Premiers enseignements et perspectives
L’hypothèse d’une phase incertaine au démarrage de l’OTR a poussé le gouvernement togolais et le Fonds monétaire international (FMI) à tabler sur une baisse des recettes de 10 % au moins en 2014. Au contraire, les recettes fiscales ont enregistré une progression significative ces trois dernières années, après l’opérationnalisation de l’OTR. Grâce à certains instruments fiscaux innovants issus de la dématérialisation des procédures fiscales et au consentement volontaire à l’impôt, les recettes fiscales totales ont augmenté de 13,5 % en 2014, 12,8 % en 2015 et 10,1 % en 2016. En termes de ratio de recettes fiscales par rapport au PIB, le Togo respecte désormais les critères de convergence de l’UEMOA et se place parmi les pays enregistrant les plus forts taux de pression fiscale, soit 21 % contre une moyenne de l’UEMOA hors Togo de 15 % en 2016.

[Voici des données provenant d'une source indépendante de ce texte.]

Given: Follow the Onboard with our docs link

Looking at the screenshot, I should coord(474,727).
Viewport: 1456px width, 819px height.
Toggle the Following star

En ce qui concerne les avantages de la réforme et les perspectives, l’OTR est beaucoup plus qu’une simple organisation de recouvrement. Il est un « catalyseur » de réformes qui doivent permettre d’obtenir les résultats suivants : une approche « client » fondée sur une culture de service pour remplacer une culture répressive; une réduction des coûts des contribuables pour respecter leurs obligations fiscales; un management par objectifs fondé sur des critères de performance préétablis dont la réalisation est objectivement vérifiable par une entité indépendante ; un personnel qualifié, compétent et motivé géré sur la base d’objectifs individuels déclinés à partir du contrat de performance général approuvé par le conseil d’administration et rémunéré en tenant compte de la concurrence; un partage des renseignements grâce à une interconnexion informatisée en temps réel des services; un guichet unique et proche du client d’enregistrement, de déclaration et de paiement; des procédures simplifiées, modernisées et informatisées applicables à tous, en harmonie avec les dispositions régionales prévues par l’UEMOA; un taux de pression fiscale amélioré.